What is being asked >> The lines to copy run from the one containing "Increase the Elevation spinner value" to the very end of the records; give them exactly, and only them, without pictures.

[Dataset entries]

■ ■ ■ ■ ■

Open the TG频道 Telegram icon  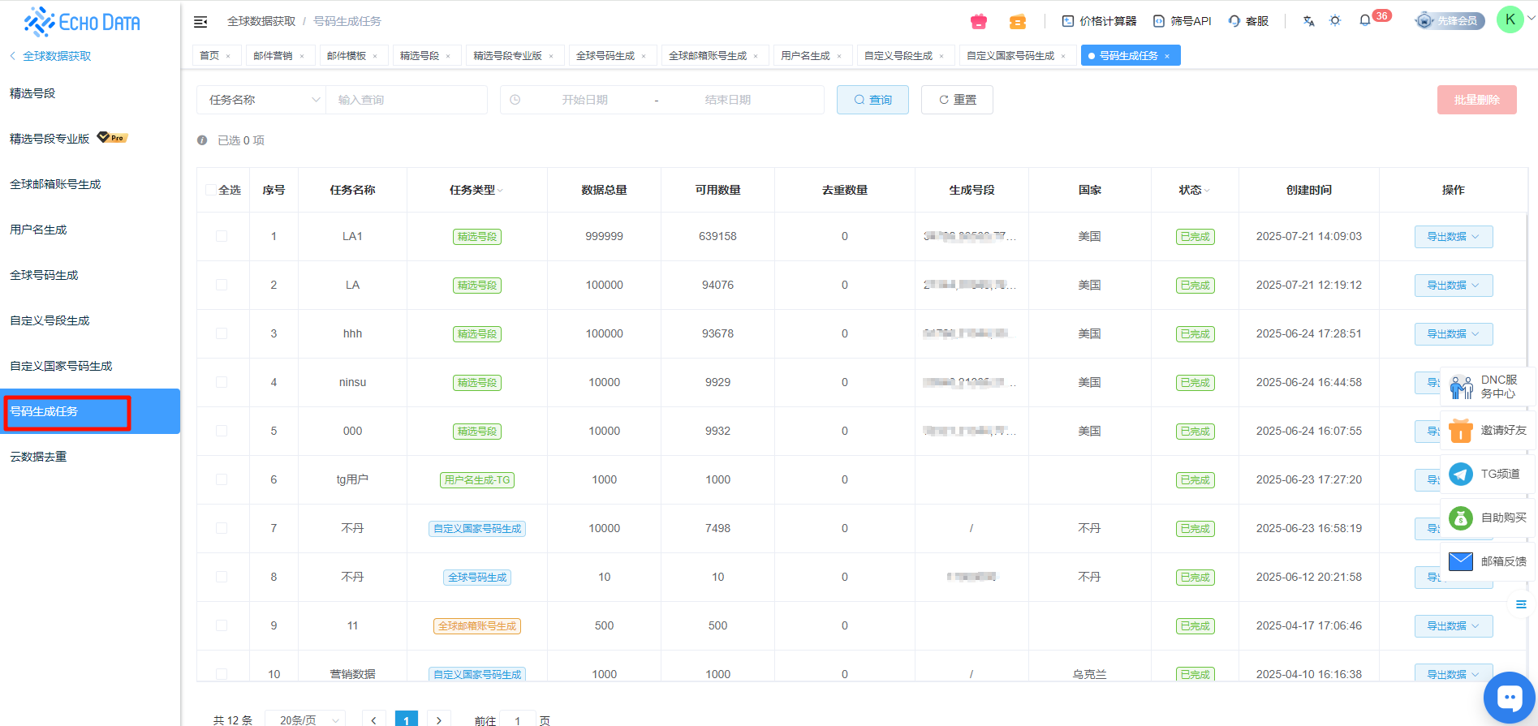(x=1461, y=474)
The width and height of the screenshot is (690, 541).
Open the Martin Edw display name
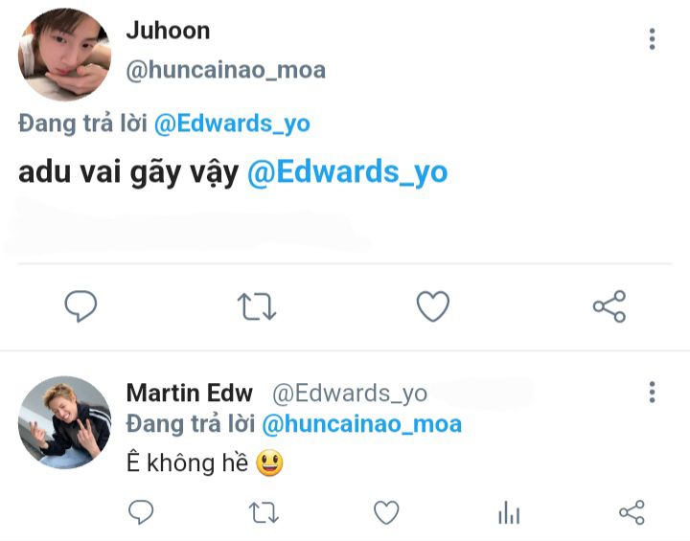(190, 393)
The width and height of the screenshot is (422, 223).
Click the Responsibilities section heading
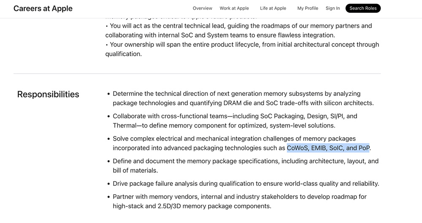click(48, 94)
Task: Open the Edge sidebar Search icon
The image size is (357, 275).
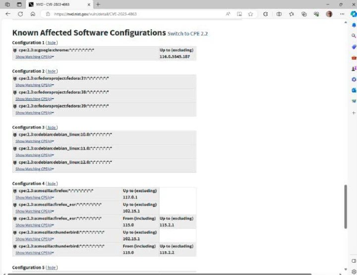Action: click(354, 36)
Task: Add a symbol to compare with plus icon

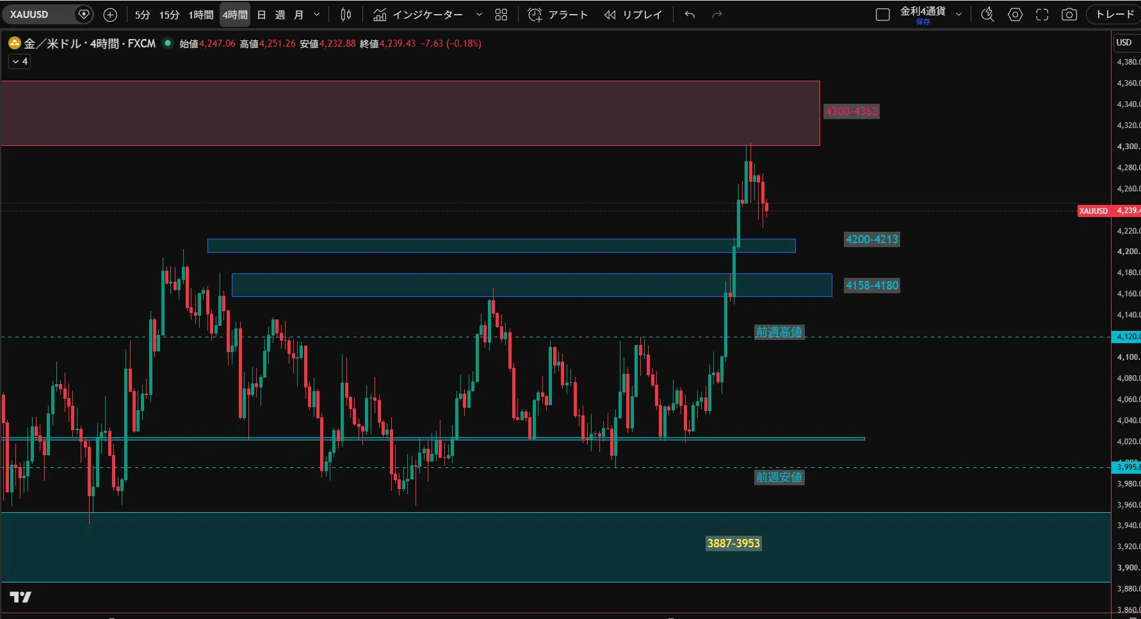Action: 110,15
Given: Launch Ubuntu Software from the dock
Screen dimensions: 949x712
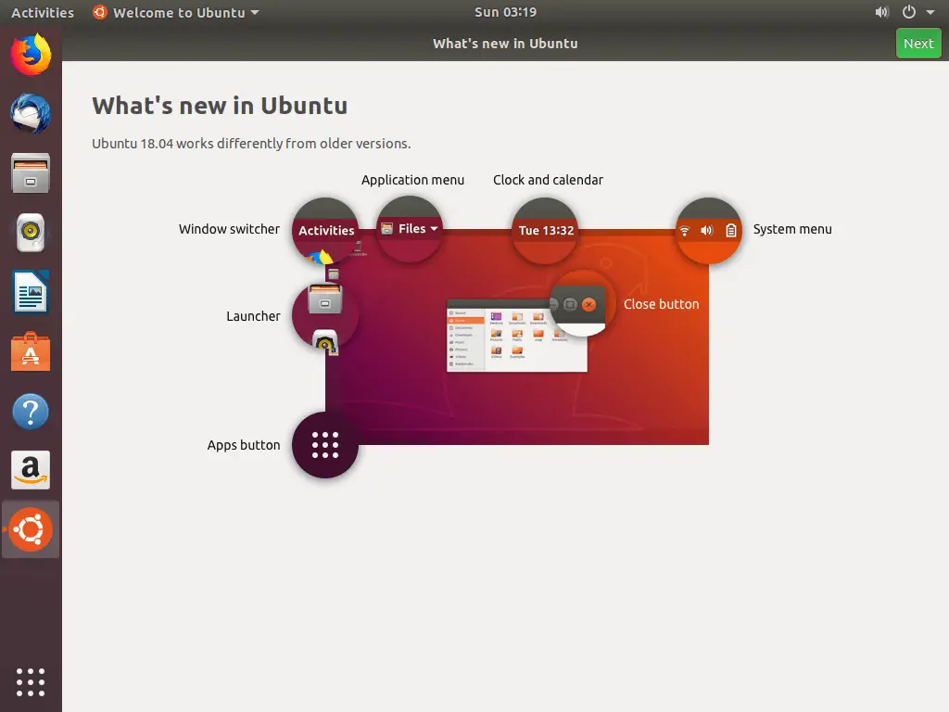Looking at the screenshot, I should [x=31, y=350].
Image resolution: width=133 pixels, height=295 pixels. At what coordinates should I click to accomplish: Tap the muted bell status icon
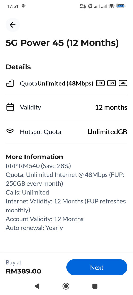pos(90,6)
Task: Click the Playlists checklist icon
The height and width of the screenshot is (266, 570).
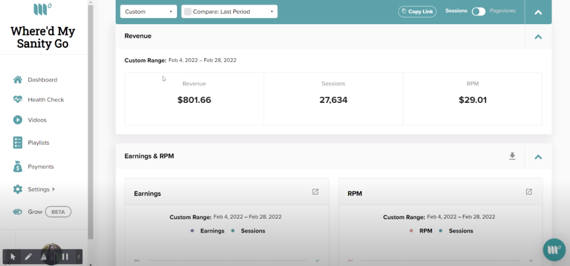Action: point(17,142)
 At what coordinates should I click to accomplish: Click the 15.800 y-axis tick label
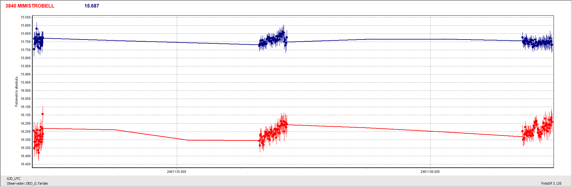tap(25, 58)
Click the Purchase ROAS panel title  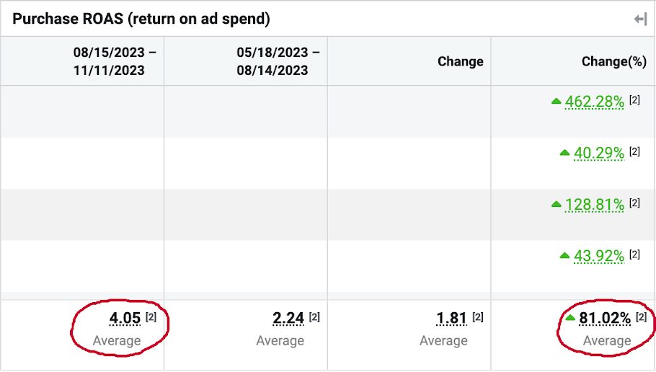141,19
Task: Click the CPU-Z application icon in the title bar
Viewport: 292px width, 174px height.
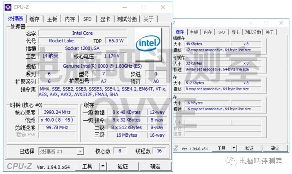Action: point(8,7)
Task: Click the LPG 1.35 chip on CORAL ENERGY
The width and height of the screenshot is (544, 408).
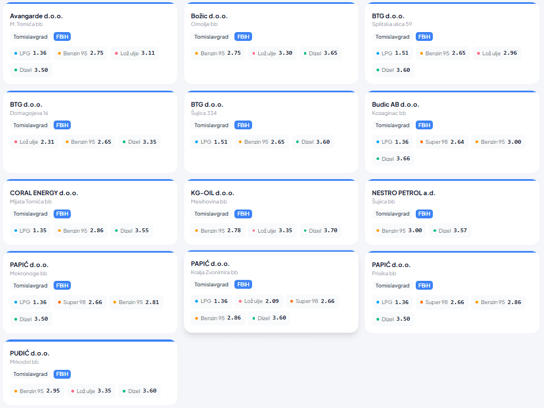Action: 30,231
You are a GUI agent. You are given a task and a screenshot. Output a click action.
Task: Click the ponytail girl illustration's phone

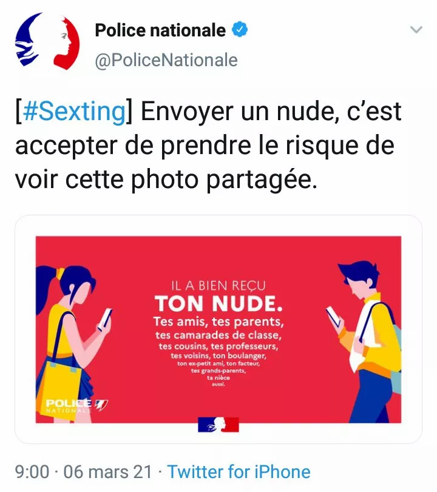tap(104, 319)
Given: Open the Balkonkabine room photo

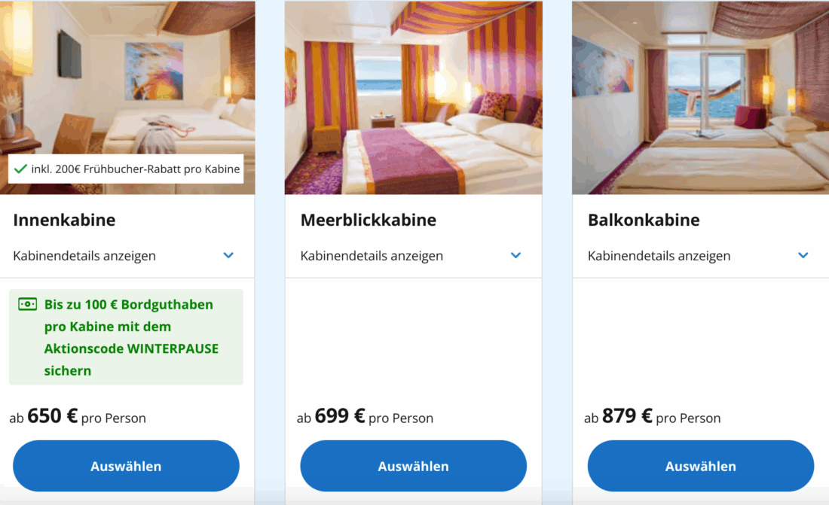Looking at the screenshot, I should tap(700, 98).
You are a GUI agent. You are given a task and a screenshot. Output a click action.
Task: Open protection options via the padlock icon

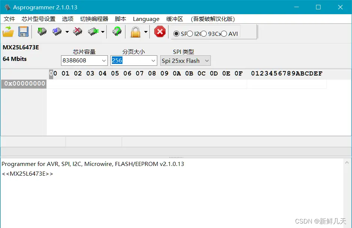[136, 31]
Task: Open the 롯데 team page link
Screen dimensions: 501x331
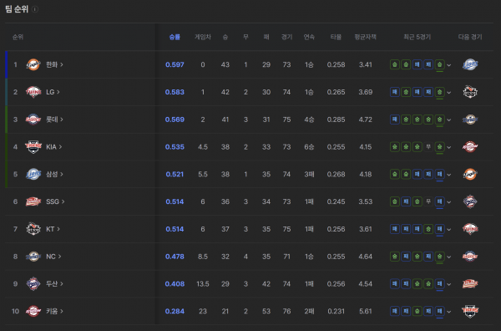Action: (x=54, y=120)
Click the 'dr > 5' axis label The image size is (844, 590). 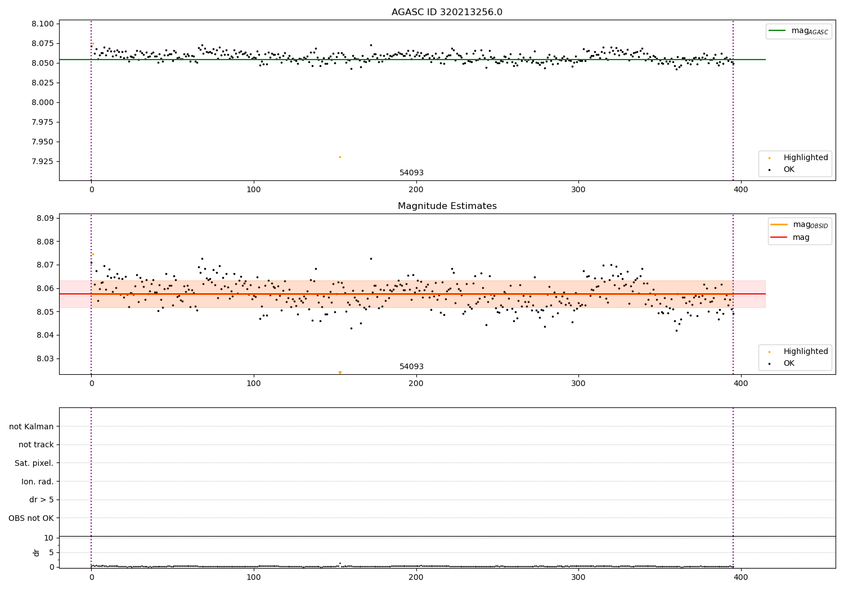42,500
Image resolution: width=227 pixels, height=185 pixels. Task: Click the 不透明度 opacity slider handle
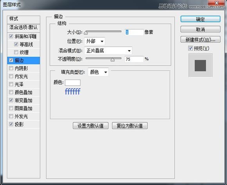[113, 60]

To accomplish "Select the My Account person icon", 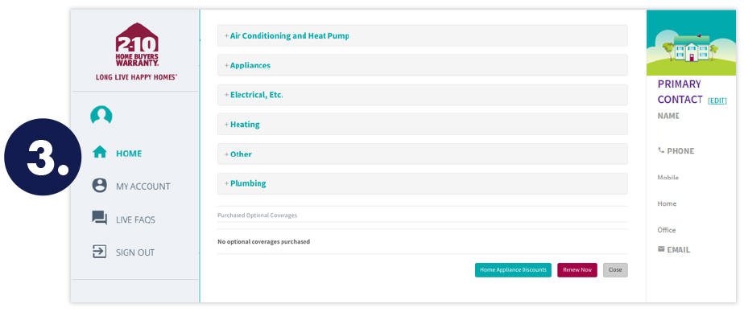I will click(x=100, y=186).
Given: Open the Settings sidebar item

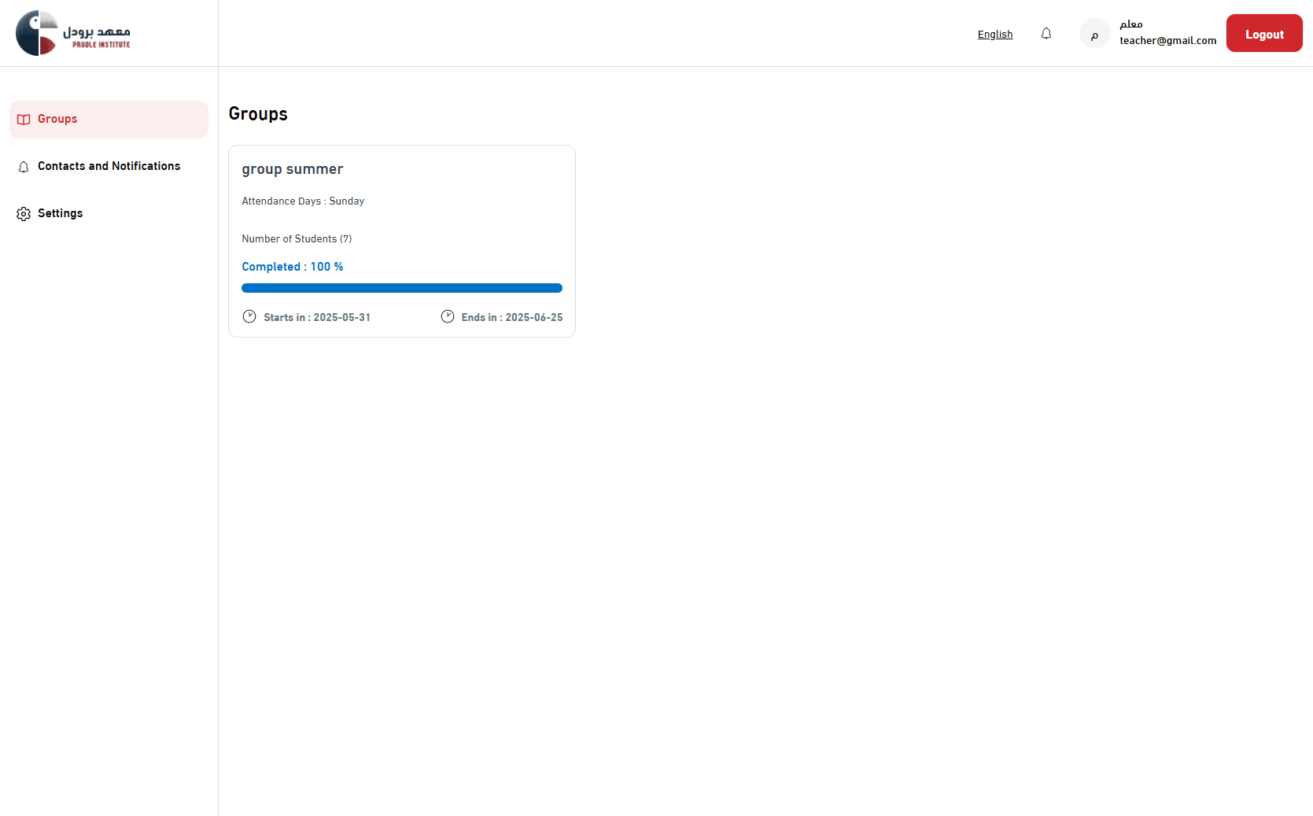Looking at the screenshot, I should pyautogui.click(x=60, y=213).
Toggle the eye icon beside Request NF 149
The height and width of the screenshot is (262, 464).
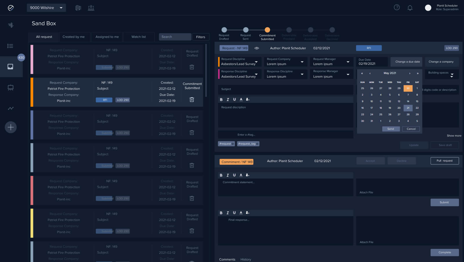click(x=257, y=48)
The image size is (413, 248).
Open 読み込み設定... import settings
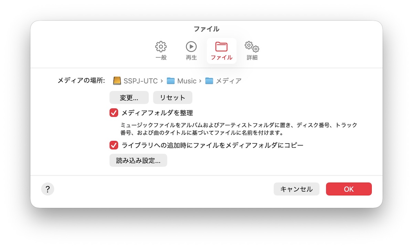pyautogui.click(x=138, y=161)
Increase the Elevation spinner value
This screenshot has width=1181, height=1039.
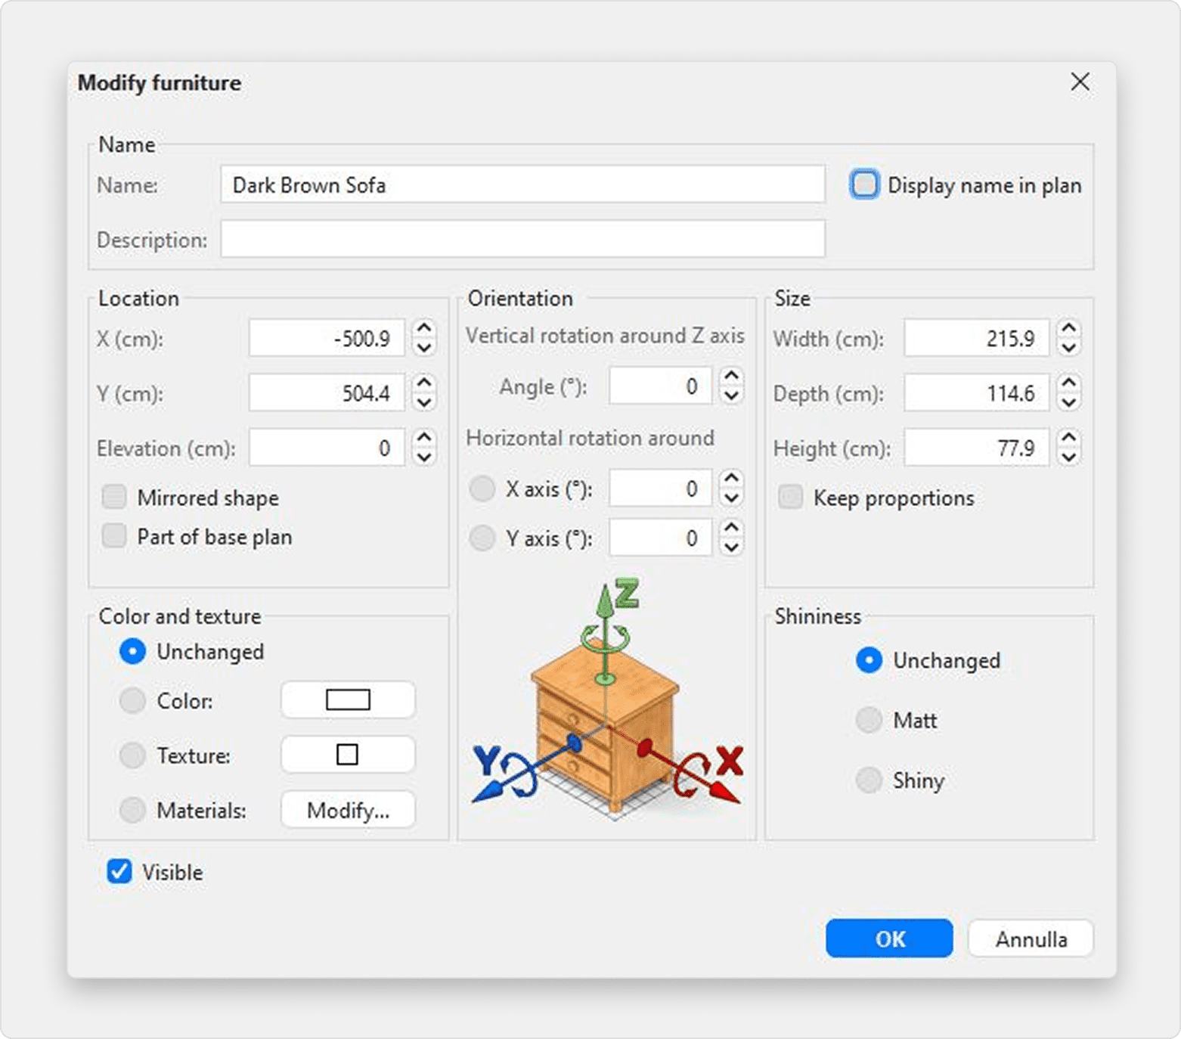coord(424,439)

■ ■ ■ ■ ■

Answer >>
Increase the Elevation spinner value
This screenshot has width=1181, height=1039.
coord(424,439)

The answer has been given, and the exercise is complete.